La fin du voyage pour Bilbon, la compagnie des Nains et… pour Peter Jackson, qui clôt ici sa deuxième trilogie adaptée de J.R.R. Tolkien. La Désolation de Smaug, il y a un an, nous avait laissés comme deux ronds de flan avec sa conclusion en queue de poisson. Faisons donc comme si de rien n’était et reprenons les événements à la seconde même où le gigantesque dragon, réveillé par les Nains dans son antre d’Erebor, file tout droit sur la cité lacustre voisine pour y répandre terreur et désolation…

Il faut reconnaître une sacrée habileté à Peter Jackson, à ses complices habituelles Fran Walsh et Philippa Boyens, et à Guillermo del Toro (ici coscénariste) pour avoir réussi à tirer du « petit » roman Le Hobbit (300 et quelques pages, publié en 1937) une saga filmée totalisant plus de sept heures de projection et pouvant tenir le public en haleine sur trois années ! Cet ultime volet cueille les spectateurs sans ménagement en les précipitant in media res dans le désastre rougeoyant provoqué par le dragon.

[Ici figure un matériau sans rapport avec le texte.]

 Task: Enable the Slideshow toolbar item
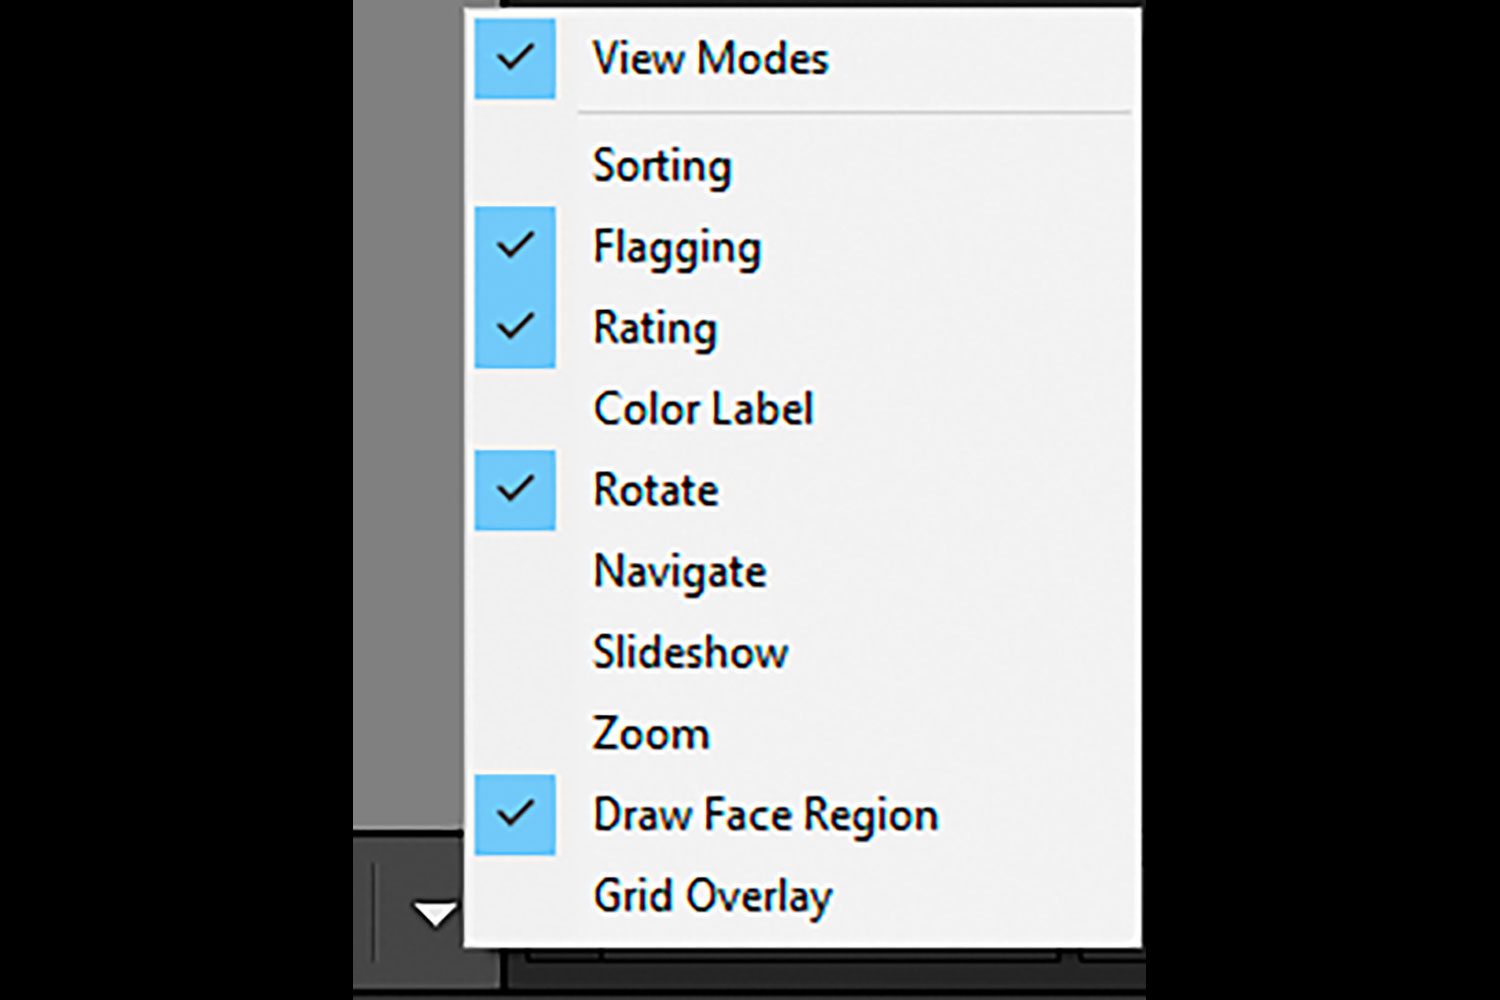690,652
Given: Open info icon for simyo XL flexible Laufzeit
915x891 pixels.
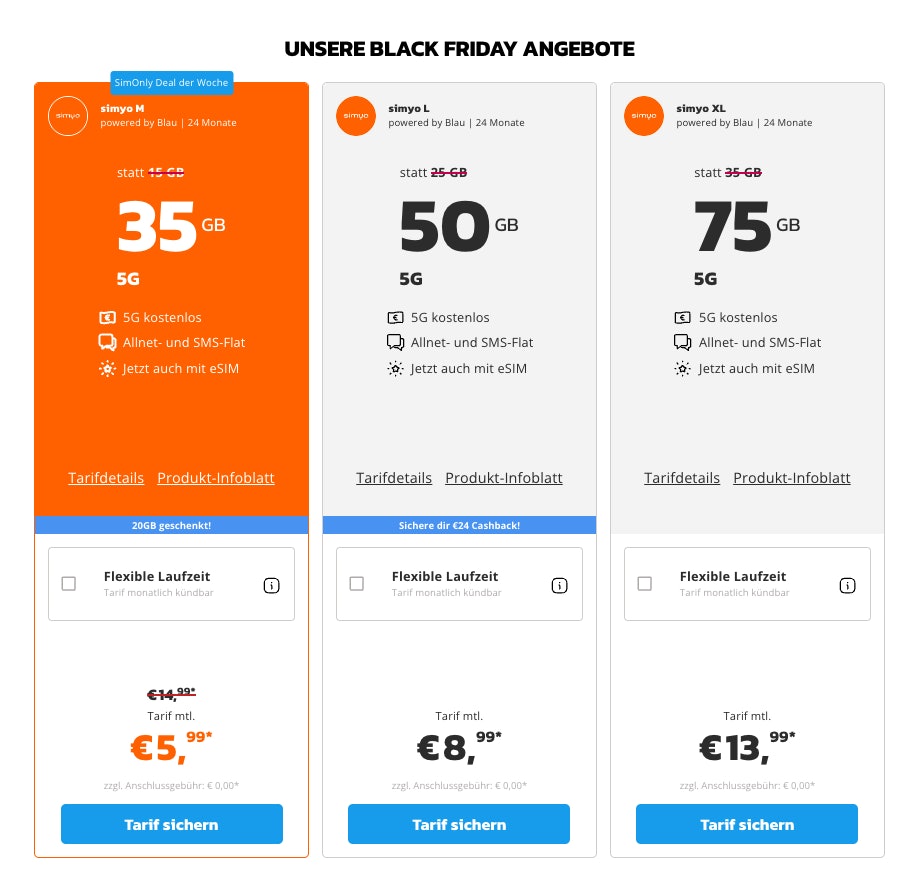Looking at the screenshot, I should [848, 585].
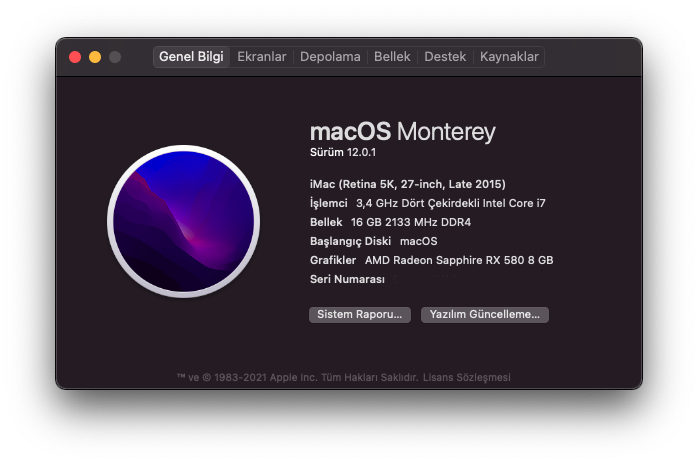
Task: Click the macOS Monterey title
Action: pos(402,132)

Les tableaux exécutés par les bataillons de graphistes de WETA Workshop sont à la hauteur des ambitions visuelles du maître d’œuvre : le spectacle est encore une fois splendide, et il réserve encore bien d’autres merveilles passé la première bobine, lorsque s’est éteinte la colère du dragon.

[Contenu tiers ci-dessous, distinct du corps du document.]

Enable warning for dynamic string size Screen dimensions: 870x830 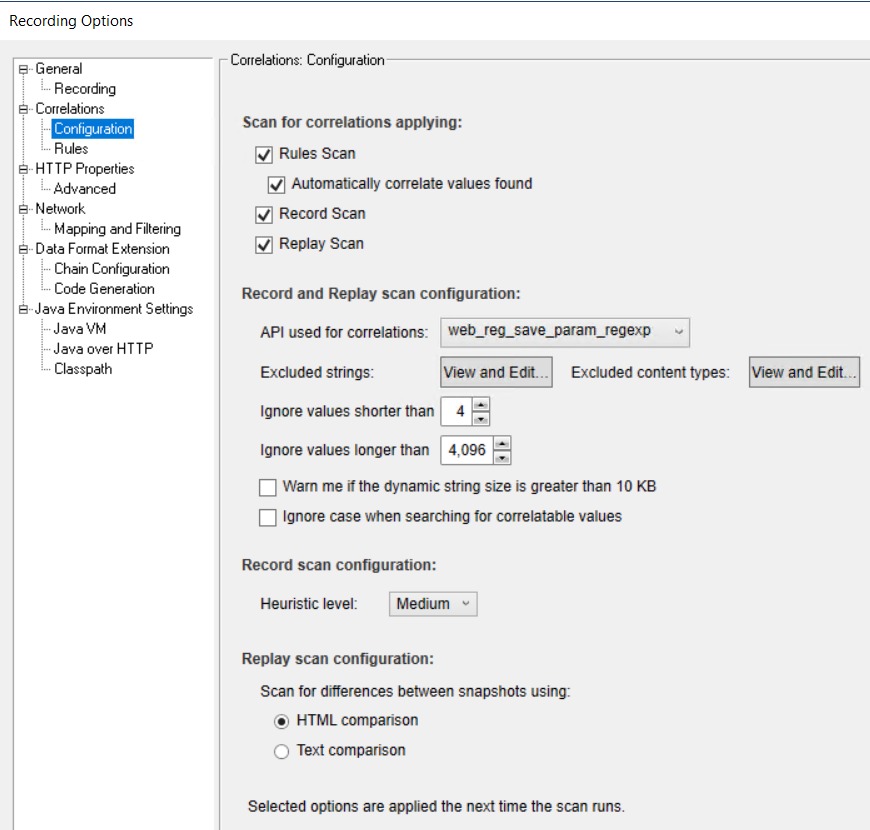[x=267, y=487]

Contrairement aux deux premiers films, centrés sur l’expérience du petit Hobbit (Martin Freeman est toujours un comédien très attachant, même s’il interprète Bilbon exactement comme il joue le docteur Watson !), le récit de La Bataille des cinq armées se partage équitablement entre de nombreux points de vue : Bilbon, donc, mais aussi Thorin Écu-de-Chêne, le monarque gagné par l’ivresse de l’or, l’archer Bard (Luke Evans) et, entre autres encore, l’Elfe Tauriel, magnifique dame qu’on retrouve tiraillée entre sa condition d’immortelle et son amour impossible à dissimuler pour le Nain Kili. Qu’on se le dise : Jackson a eu du génie en offrant le rôle à Evangeline Lilly, bouleversante de bout en bout, et qui, par ailleurs, campe le seul personnage féminin d’importance. Les sentiments de la comédienne crèvent l’écran, ses larmes sont les nôtres et, après La Désolation…, sa présence s’avère de nouveau l’un des grands atouts du film.

La montagne d’Erebor, reprise par les Nains, regorge de richesses qui ne manquent pas de susciter des appétits cupides. Ainsi les alentours sont investis par plusieurs armées, dont une myriade d’Orques des plus musculeux et hargneux. Grâce à eux, Jackson confère un visage d’une laideur extrême à la culture de la violence et à la cupidité. C’est un des messages du film, on ne peut que le saluer tout en savourant, en contrepoint, la simplicité des ambitions de Bilbon, symbolisées par un gland de chêne glané au cours du périple et que le Hobbit rêve de planter dans son jardin, une fois rentré chez lui, si tant est que l’aventure et les périls à affronter ne le privent pas de regagner sain et sauf son douillet foyer dans la Comté.

Après deux premiers films qui ne nous avaient pas totalement convaincus, Peter Jackson finit donc par remporter l’adhésion avec cette très belle conclusion. L’ultime scène, avec Ian Holm dans le rôle de Bilbon âgé, permet de raccrocher les wagons et d’enchaîner avec Le Seigneur des Anneaux. De retour à la maison, on peut donc glisser dans le lecteur son DVD de La Communauté de l’Anneau, puis celui des Deux Tours, etc. et de poursuivre l’aventure jusqu’au bout de la nuit… Pour Peter Jackson, la page Tolkien semble en revanche bel et bien tournée, et on n’a qu’une hâte : découvrir bientôt dans quel(s) univers le cinéaste de Wellington va à présent s’engager.

Sorti dans les salles françaises le 10 décembre 2014.